Paré el motor. Nos bajamos de la moto, dejamos caer los cascos y comenzamos a besarnos. Pronto las manos se perdieron bajo las delicadas telas veraniegas que nos cubrían dibujando circulitos sobre la piel, que se erizaba por el roce de los dedos o por la brisa que también acariciaba. Sobró mi camiseta, que voló hasta encontrarse con los cascos, sobró su vestido que subió por su cintura hasta dejar la piel refulgiendo en la oscuridad, sobraron mis pantalones que a la altura del tobillo imitaron al fruto de las higueras cercanas y sobrarían aquí las palabras para el lector avezado pero debe terminarse lo que se comienza, por lo que seguiré ahora con el relato como seguimos con las caricias y los besos aquella noche.
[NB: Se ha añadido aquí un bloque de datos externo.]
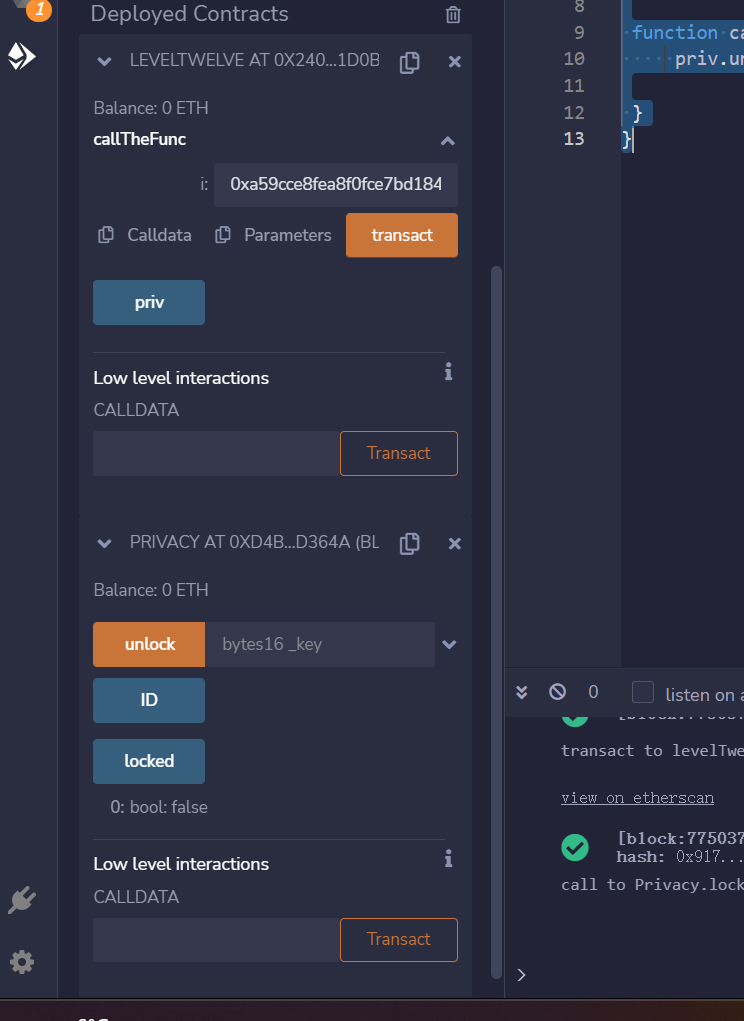The height and width of the screenshot is (1021, 744).
Task: Clear all deployed contracts via trash icon
Action: (x=453, y=14)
Mi Vespa había quedado apoyada sobre el caballete central y este sobre el irregular firme del camino horadado por las rodadas que se formaron en la época de lluvias. Intercambiamos los puestos: me senté en la parte trasera y ella en el espacio que suelo ocupar yo pero con la espalda hacia el manillar. Era la primera vez que mis pies descalzos se apoyaban en la plataforma y mis manos, en vez del manillar dirigían sus caderas que golpeaban mi pelvis con más intensidad que la moto circulando por carreteras bacheadas. Con la agitación se tambaleaba Mi Vespa, la brisa se ceñía al cuerpo y refrescaba la cabeza que, aturdida con la excitación, los movimientos de la moto y el viento, se separó del resto del cuerpo y echó a volar sobre la vega.
En pocos minutos Mi Vespa realizó uno de los viajes más largos de su vida, nos llevó al más allá sin moverse del camino en menos tiempo del que tarda en calentarse el motor.
No nos vestimos. Quedamos desnudos abrazados sobre el asiento contemplando el negro horizonte salpicado de luces diminutas y los aviones que pasaban cada treinta segundos dibujando una línea horizontal tan perfecta como la unión del instante anterior.